#### What you will do:
Copy nothing but the lines below running from the line containing "Instruction: Focus the Phone input field" through the line containing "You are a computer-use agent. The image size is (1125, 566).", both end lines included.

#### Provided material:

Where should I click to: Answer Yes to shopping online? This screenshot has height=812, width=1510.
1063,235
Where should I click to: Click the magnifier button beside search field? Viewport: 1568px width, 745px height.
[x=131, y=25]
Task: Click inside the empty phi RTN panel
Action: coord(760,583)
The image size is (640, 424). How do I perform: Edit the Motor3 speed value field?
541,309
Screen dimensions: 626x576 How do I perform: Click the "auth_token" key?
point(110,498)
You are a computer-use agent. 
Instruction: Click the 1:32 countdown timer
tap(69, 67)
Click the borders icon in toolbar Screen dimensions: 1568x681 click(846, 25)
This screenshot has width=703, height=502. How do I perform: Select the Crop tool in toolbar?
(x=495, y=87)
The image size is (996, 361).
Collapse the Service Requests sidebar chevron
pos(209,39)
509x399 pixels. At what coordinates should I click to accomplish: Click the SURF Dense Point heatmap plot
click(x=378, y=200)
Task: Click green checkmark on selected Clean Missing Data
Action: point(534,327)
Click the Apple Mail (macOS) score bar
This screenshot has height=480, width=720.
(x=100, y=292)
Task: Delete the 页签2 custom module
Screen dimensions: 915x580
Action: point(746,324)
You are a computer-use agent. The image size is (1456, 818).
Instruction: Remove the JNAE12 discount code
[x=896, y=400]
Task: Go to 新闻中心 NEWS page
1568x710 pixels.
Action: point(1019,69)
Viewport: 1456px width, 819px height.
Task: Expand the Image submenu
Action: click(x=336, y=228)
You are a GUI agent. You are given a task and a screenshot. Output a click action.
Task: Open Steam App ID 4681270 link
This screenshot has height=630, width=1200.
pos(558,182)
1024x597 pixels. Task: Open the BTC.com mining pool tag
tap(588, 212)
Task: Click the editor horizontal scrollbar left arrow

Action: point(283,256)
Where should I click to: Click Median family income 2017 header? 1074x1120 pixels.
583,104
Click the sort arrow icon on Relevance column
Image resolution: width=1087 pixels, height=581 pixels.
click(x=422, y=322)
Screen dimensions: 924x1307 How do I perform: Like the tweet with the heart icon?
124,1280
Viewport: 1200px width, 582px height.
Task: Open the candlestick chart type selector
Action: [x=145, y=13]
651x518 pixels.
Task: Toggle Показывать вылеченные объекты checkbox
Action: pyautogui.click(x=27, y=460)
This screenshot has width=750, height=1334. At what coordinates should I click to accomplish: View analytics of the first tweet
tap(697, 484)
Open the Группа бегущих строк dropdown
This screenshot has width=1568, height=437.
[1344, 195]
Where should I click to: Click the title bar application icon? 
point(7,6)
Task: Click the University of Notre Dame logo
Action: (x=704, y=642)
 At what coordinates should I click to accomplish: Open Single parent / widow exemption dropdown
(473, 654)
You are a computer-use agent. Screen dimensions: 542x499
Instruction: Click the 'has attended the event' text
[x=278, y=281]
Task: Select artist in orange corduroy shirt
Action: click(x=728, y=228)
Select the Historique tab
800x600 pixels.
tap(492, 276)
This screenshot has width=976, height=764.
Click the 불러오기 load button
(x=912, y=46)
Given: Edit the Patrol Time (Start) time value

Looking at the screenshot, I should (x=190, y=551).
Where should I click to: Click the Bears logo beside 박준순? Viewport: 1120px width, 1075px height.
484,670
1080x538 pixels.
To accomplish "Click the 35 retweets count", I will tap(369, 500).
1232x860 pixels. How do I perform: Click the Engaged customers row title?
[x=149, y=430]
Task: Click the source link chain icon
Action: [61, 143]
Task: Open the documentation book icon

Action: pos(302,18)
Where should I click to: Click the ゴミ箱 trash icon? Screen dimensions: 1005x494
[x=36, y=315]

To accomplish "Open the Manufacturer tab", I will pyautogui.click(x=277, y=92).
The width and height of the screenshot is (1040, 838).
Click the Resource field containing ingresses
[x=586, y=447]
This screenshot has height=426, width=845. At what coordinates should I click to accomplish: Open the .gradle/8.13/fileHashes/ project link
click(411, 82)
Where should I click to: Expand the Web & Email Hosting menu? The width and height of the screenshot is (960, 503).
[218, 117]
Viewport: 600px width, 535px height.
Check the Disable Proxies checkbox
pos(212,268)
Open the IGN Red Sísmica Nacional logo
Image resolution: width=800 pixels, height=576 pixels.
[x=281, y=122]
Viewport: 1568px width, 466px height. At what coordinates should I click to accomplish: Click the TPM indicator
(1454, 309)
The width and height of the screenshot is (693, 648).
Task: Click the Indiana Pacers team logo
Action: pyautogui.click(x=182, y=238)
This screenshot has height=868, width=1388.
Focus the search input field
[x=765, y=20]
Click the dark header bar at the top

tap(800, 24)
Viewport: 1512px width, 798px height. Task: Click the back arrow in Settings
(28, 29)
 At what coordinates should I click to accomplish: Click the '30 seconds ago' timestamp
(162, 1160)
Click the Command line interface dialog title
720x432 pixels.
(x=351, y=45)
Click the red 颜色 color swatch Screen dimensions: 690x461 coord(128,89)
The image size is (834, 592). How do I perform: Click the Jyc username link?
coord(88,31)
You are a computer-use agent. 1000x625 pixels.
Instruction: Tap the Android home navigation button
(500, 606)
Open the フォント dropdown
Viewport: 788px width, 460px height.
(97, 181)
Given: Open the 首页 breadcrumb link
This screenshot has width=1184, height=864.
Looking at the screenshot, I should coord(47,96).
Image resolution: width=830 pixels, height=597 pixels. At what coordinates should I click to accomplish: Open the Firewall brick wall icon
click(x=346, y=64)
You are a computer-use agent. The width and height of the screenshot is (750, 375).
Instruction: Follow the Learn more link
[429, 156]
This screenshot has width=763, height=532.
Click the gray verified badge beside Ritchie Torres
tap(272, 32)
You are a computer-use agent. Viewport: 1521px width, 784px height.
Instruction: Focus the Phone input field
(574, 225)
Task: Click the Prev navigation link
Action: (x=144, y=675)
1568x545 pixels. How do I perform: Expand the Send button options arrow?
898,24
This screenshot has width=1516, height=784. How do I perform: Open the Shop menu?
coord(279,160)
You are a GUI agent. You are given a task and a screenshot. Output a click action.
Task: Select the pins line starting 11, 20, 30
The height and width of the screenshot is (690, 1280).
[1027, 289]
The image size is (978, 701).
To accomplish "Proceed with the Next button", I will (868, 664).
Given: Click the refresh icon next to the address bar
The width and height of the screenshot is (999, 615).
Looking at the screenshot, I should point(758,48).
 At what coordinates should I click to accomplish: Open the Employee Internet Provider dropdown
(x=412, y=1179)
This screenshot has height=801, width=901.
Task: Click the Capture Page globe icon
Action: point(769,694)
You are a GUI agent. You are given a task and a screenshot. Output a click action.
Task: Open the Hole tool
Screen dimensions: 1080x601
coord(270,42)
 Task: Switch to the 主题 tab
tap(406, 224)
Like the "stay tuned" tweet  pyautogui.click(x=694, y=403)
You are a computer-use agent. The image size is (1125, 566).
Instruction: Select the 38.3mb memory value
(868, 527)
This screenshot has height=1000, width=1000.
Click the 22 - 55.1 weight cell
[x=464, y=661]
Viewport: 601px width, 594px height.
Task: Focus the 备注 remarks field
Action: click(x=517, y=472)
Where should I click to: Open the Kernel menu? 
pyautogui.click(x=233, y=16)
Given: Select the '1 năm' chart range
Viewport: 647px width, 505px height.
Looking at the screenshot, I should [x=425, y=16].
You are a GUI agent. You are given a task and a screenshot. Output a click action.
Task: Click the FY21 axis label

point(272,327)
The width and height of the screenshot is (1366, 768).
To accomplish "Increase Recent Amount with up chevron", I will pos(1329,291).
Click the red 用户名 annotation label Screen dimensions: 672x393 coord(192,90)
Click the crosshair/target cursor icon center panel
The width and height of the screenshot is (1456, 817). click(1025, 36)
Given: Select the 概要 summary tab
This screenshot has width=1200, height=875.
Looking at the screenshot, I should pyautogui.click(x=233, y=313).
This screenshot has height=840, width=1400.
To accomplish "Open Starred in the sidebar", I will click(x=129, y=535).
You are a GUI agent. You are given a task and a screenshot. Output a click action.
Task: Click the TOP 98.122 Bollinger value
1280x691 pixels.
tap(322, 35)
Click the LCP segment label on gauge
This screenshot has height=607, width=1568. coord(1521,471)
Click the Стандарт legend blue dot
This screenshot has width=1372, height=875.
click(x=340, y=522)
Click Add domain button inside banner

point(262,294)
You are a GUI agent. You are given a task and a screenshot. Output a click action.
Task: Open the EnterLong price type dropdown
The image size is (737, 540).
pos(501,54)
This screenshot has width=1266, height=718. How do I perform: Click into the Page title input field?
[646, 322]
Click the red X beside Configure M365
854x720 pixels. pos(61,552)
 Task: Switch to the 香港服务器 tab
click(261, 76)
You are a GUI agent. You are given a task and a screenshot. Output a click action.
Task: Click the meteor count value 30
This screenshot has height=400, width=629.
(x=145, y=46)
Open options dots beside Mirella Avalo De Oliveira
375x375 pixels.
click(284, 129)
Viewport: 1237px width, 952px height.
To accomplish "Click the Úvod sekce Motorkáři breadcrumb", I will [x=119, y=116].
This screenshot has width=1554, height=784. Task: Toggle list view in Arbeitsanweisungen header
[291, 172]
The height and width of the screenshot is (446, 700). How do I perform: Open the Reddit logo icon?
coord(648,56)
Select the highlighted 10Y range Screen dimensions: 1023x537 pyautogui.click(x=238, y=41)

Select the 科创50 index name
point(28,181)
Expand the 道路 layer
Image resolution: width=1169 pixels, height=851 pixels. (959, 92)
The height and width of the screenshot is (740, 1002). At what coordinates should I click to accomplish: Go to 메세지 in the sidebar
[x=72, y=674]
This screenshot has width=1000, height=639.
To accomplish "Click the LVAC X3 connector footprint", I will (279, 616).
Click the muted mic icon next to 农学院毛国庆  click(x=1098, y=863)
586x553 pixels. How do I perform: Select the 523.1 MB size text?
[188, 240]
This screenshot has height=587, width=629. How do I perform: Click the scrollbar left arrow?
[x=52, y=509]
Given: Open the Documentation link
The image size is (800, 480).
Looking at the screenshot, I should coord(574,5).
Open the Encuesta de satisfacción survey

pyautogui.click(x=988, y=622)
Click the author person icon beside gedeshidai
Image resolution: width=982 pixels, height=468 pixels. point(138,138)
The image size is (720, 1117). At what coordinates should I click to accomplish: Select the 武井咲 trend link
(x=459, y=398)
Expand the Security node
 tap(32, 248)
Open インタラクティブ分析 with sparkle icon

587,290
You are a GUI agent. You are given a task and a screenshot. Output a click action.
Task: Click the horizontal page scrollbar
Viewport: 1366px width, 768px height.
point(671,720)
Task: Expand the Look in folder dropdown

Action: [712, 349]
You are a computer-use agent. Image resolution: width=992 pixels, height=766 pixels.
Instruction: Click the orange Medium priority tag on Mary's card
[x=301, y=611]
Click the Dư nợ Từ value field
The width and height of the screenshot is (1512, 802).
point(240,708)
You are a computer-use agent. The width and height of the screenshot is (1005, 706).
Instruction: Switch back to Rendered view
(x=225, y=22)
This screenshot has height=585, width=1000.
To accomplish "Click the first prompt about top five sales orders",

#### Task answer:
Instruction: Focus the Phone input field
(574, 225)
Task: Click the Prev navigation link
Action: (x=144, y=675)
1568x545 pixels. How do I perform: Expand the Send button options arrow?
898,24
This screenshot has width=1516, height=784. How do I perform: Open the Shop menu?
coord(279,160)
You are a GUI agent. You are given a task and a screenshot. Output a click action.
Task: Select the pins line starting 11, 20, 30
The height and width of the screenshot is (690, 1280).
[1027, 289]
The image size is (978, 701).
To accomplish "Proceed with the Next button", I will (868, 664).
Given: Click the refresh icon next to the address bar
The width and height of the screenshot is (999, 615).
Looking at the screenshot, I should point(758,48).
 At what coordinates should I click to accomplish: Open the Employee Internet Provider dropdown
(x=412, y=1179)
This screenshot has height=801, width=901.
Task: Click the Capture Page globe icon
Action: point(769,694)
You are a GUI agent. You are given a task and a screenshot. Output a click action.
Task: Open the Hole tool
Screen dimensions: 1080x601
coord(270,42)
 Task: Switch to the 主题 tab
tap(406, 224)
Like the "stay tuned" tweet  pyautogui.click(x=694, y=403)
You are a computer-use agent. The image size is (1125, 566).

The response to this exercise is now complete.